For these reasons, many clinical laboratories have adopted a reverse sequence screening algorithm that begins with a treponemal assay, such as EIA or MFI, and then confirm screen-positive samples with an RPR. If RPR is positive, the patient can be diagnosed with syphilis. Samples that are positive by the screening test but negative by RPR should then be tested by a second treponemal assay for confirmation. A positive treponemal test and negative RPR could mean that the treponemal screen was a false positive or that the patient had a past infection that was treated, or the patient could have primary or latent syphilis.

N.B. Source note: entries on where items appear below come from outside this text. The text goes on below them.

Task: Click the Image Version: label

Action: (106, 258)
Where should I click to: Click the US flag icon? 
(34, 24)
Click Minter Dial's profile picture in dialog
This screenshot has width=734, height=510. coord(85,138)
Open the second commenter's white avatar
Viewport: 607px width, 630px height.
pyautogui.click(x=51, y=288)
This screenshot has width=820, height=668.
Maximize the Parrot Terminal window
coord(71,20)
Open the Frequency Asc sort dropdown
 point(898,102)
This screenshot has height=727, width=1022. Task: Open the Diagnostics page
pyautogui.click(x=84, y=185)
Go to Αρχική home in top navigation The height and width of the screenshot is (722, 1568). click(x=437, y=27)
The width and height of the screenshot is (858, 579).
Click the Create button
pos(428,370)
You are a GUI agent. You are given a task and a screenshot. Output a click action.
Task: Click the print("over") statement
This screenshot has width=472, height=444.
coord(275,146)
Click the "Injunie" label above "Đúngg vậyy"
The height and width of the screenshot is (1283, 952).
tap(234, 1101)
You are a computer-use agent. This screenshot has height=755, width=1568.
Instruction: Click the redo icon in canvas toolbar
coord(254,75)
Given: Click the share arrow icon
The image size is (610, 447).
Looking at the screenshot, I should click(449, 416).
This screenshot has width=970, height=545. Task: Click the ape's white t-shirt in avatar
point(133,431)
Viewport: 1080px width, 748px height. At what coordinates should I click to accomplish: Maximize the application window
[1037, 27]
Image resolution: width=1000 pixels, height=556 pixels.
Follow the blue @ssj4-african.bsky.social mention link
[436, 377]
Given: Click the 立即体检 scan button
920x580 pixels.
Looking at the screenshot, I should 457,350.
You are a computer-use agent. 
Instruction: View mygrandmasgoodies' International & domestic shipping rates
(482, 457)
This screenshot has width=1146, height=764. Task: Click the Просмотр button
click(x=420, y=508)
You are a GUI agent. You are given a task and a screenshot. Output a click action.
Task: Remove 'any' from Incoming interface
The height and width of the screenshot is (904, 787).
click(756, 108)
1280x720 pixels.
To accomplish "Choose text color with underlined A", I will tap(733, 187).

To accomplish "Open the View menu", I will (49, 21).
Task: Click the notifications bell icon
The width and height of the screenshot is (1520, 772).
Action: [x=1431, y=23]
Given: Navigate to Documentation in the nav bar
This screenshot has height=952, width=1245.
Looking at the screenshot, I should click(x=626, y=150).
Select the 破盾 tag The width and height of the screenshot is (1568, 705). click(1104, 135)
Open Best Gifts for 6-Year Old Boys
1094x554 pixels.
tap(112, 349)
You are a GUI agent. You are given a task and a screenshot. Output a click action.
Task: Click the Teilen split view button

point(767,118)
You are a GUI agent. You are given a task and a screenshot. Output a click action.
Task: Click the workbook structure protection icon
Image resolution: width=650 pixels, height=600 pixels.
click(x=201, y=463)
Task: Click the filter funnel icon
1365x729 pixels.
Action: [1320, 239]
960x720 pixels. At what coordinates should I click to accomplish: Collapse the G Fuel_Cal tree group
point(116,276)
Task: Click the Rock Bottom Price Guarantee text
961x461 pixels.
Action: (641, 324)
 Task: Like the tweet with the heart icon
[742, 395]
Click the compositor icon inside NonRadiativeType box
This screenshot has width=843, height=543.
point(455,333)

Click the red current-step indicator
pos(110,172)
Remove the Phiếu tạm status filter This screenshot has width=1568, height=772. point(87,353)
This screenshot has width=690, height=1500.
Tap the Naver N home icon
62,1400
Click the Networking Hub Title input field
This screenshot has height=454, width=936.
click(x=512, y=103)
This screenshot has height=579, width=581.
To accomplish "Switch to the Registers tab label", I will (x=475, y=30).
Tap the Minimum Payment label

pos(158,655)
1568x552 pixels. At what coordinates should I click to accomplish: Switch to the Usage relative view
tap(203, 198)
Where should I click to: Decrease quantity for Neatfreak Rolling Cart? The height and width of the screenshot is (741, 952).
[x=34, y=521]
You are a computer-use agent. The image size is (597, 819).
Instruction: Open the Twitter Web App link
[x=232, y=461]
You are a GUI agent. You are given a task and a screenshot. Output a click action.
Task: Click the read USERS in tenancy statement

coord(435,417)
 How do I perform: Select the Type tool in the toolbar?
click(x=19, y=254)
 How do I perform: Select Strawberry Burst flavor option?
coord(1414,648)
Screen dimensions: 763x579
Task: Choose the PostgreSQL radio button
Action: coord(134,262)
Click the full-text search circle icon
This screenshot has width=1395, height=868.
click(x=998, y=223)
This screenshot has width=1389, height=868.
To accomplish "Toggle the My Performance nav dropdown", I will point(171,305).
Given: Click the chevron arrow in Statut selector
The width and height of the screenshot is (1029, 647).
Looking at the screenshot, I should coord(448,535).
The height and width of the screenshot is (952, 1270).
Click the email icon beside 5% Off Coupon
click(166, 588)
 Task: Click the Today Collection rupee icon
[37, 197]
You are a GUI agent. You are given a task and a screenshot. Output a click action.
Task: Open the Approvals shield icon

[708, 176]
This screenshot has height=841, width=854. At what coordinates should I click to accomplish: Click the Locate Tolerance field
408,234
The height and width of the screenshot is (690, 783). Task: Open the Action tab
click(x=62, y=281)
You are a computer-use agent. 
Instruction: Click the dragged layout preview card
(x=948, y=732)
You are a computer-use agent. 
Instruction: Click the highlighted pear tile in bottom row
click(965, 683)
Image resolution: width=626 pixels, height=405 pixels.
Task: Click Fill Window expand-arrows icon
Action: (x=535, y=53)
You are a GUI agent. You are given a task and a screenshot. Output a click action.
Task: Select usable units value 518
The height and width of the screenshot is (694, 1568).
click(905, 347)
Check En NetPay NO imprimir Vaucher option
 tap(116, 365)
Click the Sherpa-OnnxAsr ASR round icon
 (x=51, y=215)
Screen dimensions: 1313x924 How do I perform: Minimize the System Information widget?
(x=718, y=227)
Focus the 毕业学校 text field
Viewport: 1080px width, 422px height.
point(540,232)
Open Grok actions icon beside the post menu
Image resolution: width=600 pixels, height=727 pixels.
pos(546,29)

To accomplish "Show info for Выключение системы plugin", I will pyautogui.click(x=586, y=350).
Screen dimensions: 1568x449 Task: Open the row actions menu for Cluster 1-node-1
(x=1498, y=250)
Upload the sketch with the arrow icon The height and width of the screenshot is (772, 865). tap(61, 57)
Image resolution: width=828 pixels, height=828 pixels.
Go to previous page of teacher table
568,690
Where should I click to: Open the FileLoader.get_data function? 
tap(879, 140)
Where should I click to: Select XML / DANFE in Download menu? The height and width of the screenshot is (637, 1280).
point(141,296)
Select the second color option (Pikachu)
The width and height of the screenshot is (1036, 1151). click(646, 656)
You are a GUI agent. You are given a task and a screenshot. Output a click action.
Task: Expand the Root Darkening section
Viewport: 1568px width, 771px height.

Most often, the second treponemal assay is TP-PA. If it is negative, the first treponemal test can be considered a false positive.

From a clinical perspective, the reverse algorithm is preferable because of its increased sensitivity in primary and latent disease compared to the traditional algorithm. However, up to 17 percent of the treponemal positive results do not confirm with the RPR and require a second treponemal assay.

Reverse Syphilis Serology Interpretation Guidelines

Screening EIA

(Treponemal)

RPR

(Non-Treponemal)

TPPA

(Treponemal)

Interpretation

Nonreactive

N/A

N/A

Negative for syphilis. No further testing required, unless clinically indicated.

Reactive

Reactive

N/A

Consistent with untreated or recently treated syphilis. See CDC treatment guidelines. 

Reactive

Nonreactive

Reactive

Consistent with past successfully treated syphilis. 

Early or latent syphilis possible in individuals with no history of treated syphilis. 

Reactive

Nonreactive

Nonreactive

Consistent with false positive screening test. No further testing required, unless clinically indicated.

 

VDRL testing on CSF for the diagnosis of neurosyphilis is highly specific (99.8%), but has low sensitivity (50%), therefore a reactive CSF VDRL is diagnostic, but a non-reactive result does not rule out neurosyphilis. FTA-ABS can also be performed on CSF, and has 100% sensitivity, but lower specificity than VDRL (94%).